Figure 4

SIRT5-knockdown affects OPA1 processing by OMA1 and YME1L. hPTECs were transfected with siRNA against SIRT5 or non-targeting siRNA control. Seventy-two hours post-transfection cells were exposed to 6 h OND (1%O₂ + HBSS) or normoxia and complete medium (21%O₂ + CM). (A) WBs showing protein levels of OPA1 (five isoforms: L1, L2, S1–3) and the OPA1 processing proteases, OMA1 (ATP-independent) and YME1L (ATP-dependent). Whole WBs shown in supplementary file (Supplementary Fig. S8f) (B) Scatter plots showing densitometric quantitation of long (l)-OPA1, short (s)-OPA1, OMA1 and YME1L. Data are from three to four independent experiments with n = 3 replicates/group. Tubulin was used as loading controls. ImageJ was used for densitometric analysis. To determine statistical significance a two-way ANOVA was carried out followed by Tukey’s post hoc test to normalize for multiple comparisons.
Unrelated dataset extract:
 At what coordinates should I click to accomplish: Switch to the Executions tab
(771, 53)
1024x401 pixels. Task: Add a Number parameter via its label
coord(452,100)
Data are mean ± SD. *p < 0.05, **p < 0.01, and ***p < 0.001. (C) Schematic of the proposed model of SIRT5 RNAi-induced l-OPA1 processing by OMA1 and YME1L. In control RNAi-transfected cells, l-OPA1 processing is limited due to the inhibitory effect of YME1L on OMA1. SIRT5 RNAi induced OMA1-mediated degradation of YME1L resulting in increased l-OPA1 processing.